• _What the exercise asks_: Copy out every line of text in the records below exactly as it appears, and omit the pictures.

··· Source data ···

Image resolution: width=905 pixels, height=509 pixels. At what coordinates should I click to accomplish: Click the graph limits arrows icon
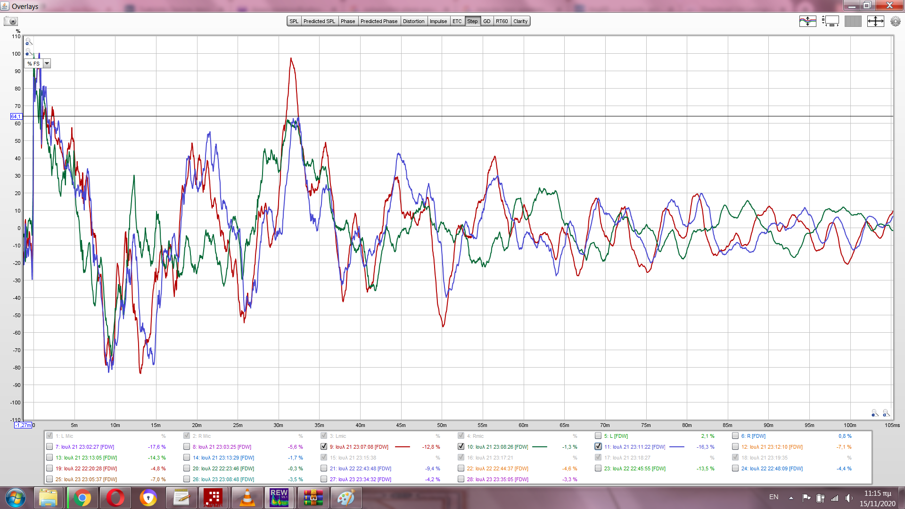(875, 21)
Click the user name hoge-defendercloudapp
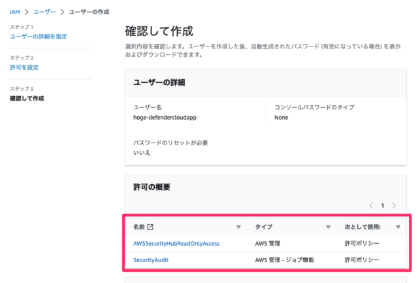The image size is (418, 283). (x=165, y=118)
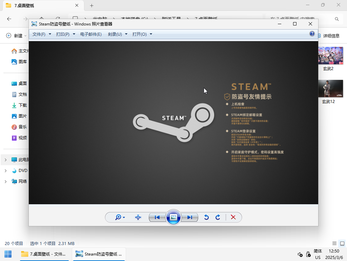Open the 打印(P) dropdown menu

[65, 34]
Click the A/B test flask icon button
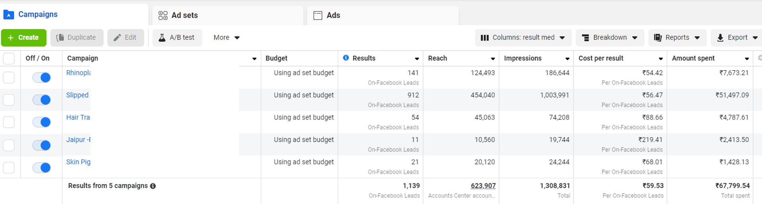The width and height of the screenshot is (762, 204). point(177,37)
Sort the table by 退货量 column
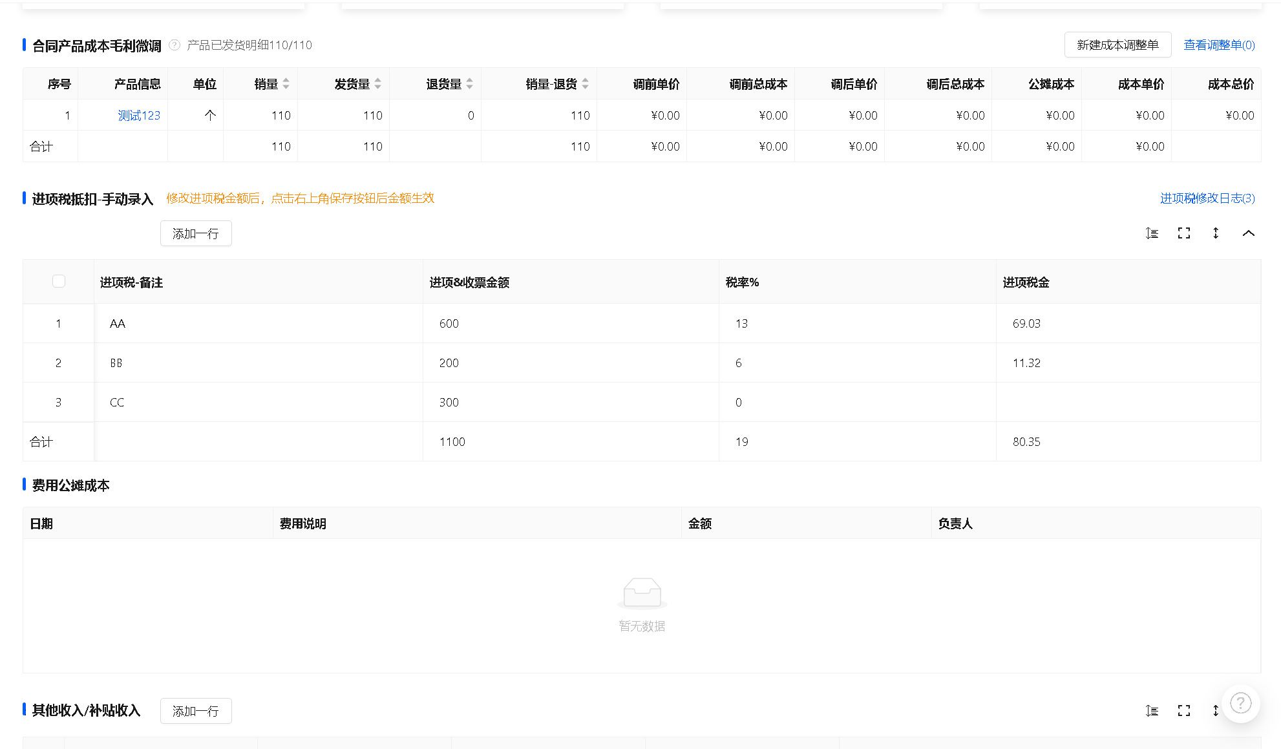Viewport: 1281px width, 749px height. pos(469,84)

···

• _Expected output_:
Image resolution: width=905 pixels, height=509 pixels. At what coordinates should I click to accomplish: Click the graph limits arrows icon
(875, 21)
Click the user name hoge-defendercloudapp
The image size is (418, 283). (x=165, y=118)
Open the 打印(P) dropdown menu

[65, 34]
Click the A/B test flask icon button
The width and height of the screenshot is (762, 204). point(177,37)
Sort the table by 退货量 column
Viewport: 1281px width, 749px height. pos(469,84)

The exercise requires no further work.